Accepting Mobile Payments 101: A Step-By-Step Guide

This is a big year for mobile commerce, and not just because Apply Pay and Android Pay debuted. Deloitte recently forecast that by the end of 2015, 5% “of the base of 600-650 million near-field communication equipped phones will be used at least once a month to make contactless in-store payments at retail outlets,” up from 0.5% of 450-500 million phones in 2014.

Deloitte goes on to note that this is significant progress for mobile payments, even if some challenges still exist. Other research supports that assertion. According to Business Insider, mobile payments will reach $808 billion in 2019. For comparison, BI estimates that they’ll top out at $37 billion in 2015, showing how rapidly this space could grow.

This puts businesses in a great spot. Here’s a technology that’s already popular with consumers and will only become more ubiquitous in the near future. On top of that, it streamlines transactions for everyone involved. Businesses should join this revolution now because m-commerce is a complete shift in payments, not just a fleeting trend.

That said, this raises a lot of questions for you and your business. Are you prepared? Can your current hardware handle this? Would you need to completely overhaul your payments system?

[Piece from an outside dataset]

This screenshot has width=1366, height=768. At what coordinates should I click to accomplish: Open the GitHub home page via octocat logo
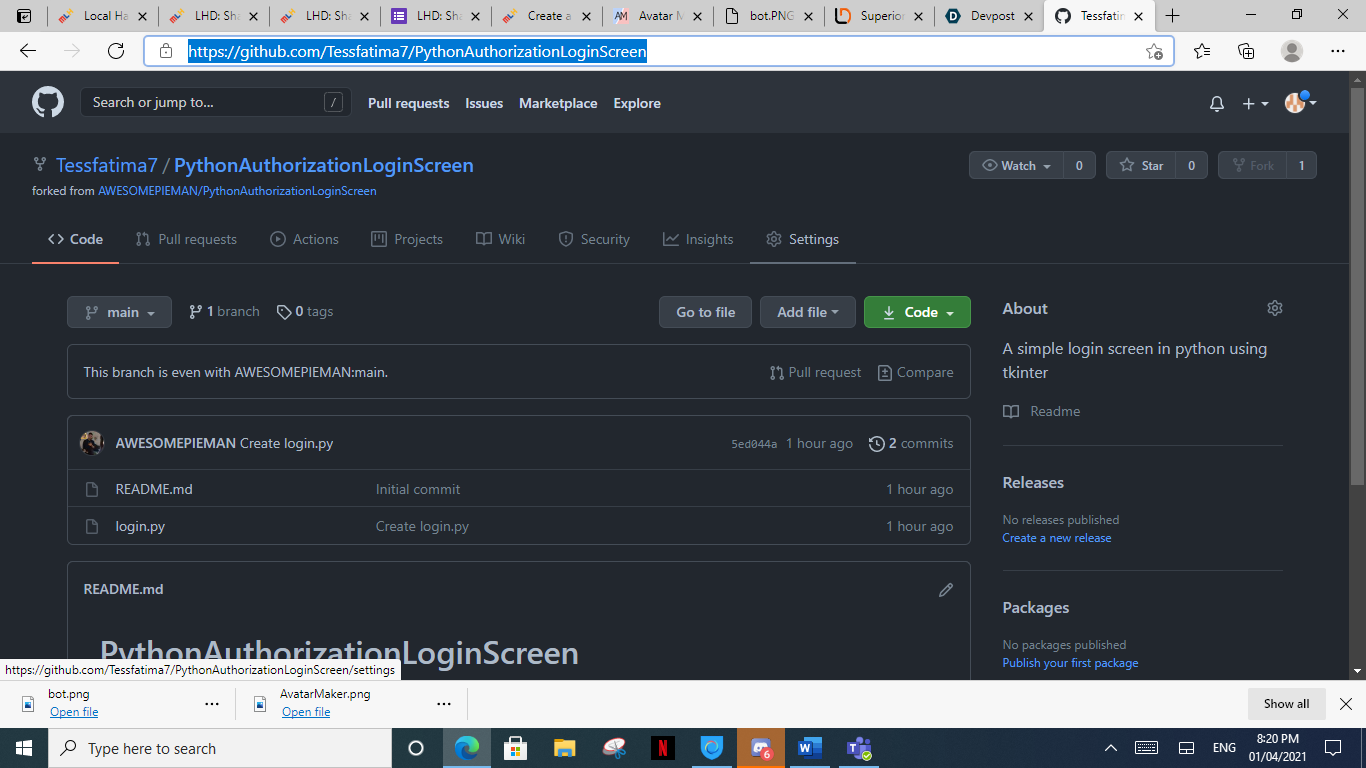47,102
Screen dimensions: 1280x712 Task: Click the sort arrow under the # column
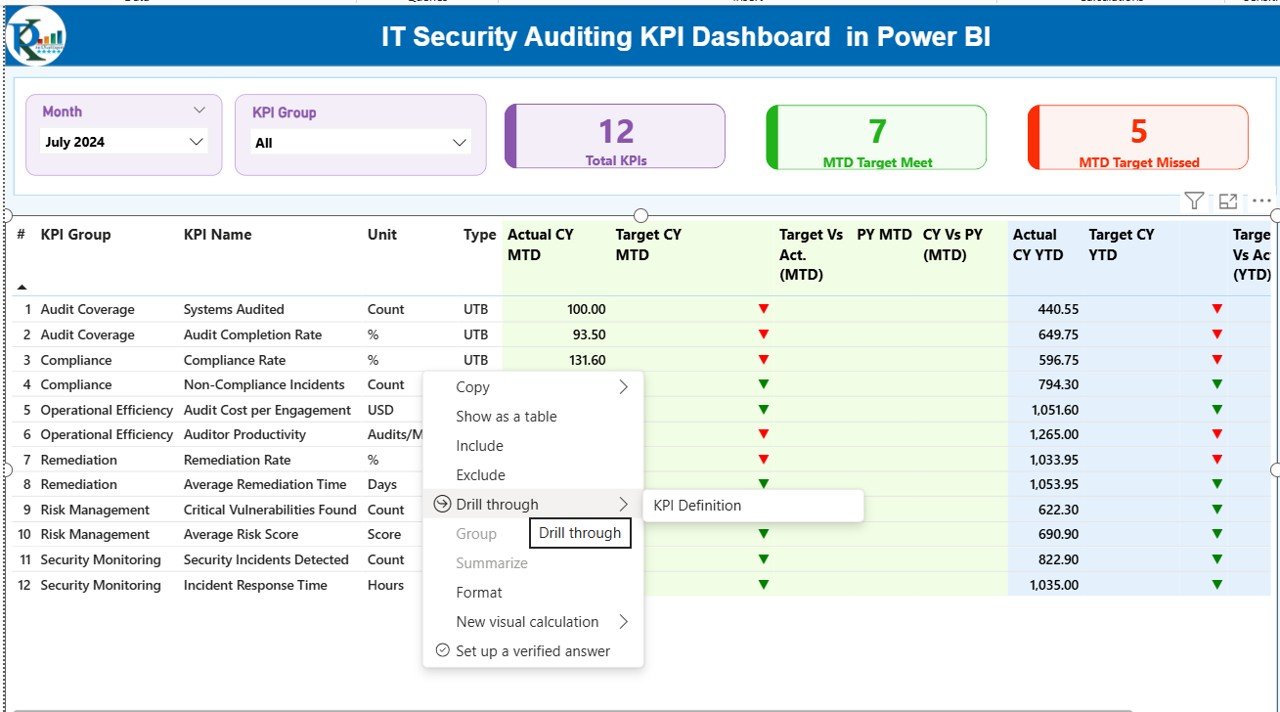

In this guide, we’ll go over each step you need to take in order to accept mobile payments.

  1. Learn about NFC
    You can’t actually do anything if you don’t know what you’re working with, which is why you need to start by learning about NFC.


This is the technology that powers Android Pay, Apple Pay and other mobile wallets, as it allows mobile devices to share data when they touch or are in close proximity to each other. Because most phones and mobile wallets require some type of authentication, NFC and mobile payments add extra security to mobile transactions, helping protect your business and consumers from fraud.


Part of NFC’s appeal is its flexibility and convenience. To the former, many NFC platforms can be used for stored value and loyalty programs, either in addition to your current plans or as separate offerings. As for the latter, consumers only need to pull out their phones to make payments, which means there’s no fumbling with wallets and your employees don’t have to make change from cash or handle checks.


  1. Evaluate your current hardware

Now that you understand what NFC is, you need to know if you already have it at your point of sale. Because the technology has only recently gained widespread acceptance, your status probably comes down to the last time you updated your hardware. Contacting your payment processing partner will help you figure this out if you aren’t sure.


If you had the foresight to integrate with an NFC platform, you’re ahead of the game and can skip to step four.


If you don’t have NFC at your point of sale, proceed to step three.

  1. Learn what you need
    If you don’t have NFC-compatible terminals, you have myriad options on how to proceed, but that’s not necessarily a good thing. For one, navigating the world of payments can be confusing, especially when you’re dealing with technology you haven’t used before. Second, you’re looking for something that works with your business and meets its unique challenges, not a broad solution.


That’s why you should work with a partner who understands mobile payments and the rest of the increasingly complex payments landscape. We’ve designed the Genius Customer Engagement Platform to accept NFC and allow businesses to adapt to new technologies while also scaling for growth.

Beyond that, we can teach you everything you need to know about NFC and design a custom solution that fits your business. Whether you run a quick service restaurant or chain of retail outlets, we can develop the right plan for you.

  1. Enable NFC
    All you need to do now is ensure that NFC is enabled. For specific mobile wallets like Apply Pay and Android Pay, contact your provider to enable the services so you can accept payments from them. After that, consumers can walk up to your terminals and pull out their phones for fast, simple and secure transactions.